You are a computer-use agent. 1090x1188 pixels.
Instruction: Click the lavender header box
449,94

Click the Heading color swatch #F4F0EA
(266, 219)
● ● ● ● ●
Convert every line of the items above into a JSON list of strings, with one string per line and blank lines omitted.

» Expected answer:
[
  "You are a computer-use agent. 1090x1188 pixels.",
  "Instruction: Click the lavender header box",
  "449,94",
  "Click the Heading color swatch #F4F0EA",
  "(266, 219)"
]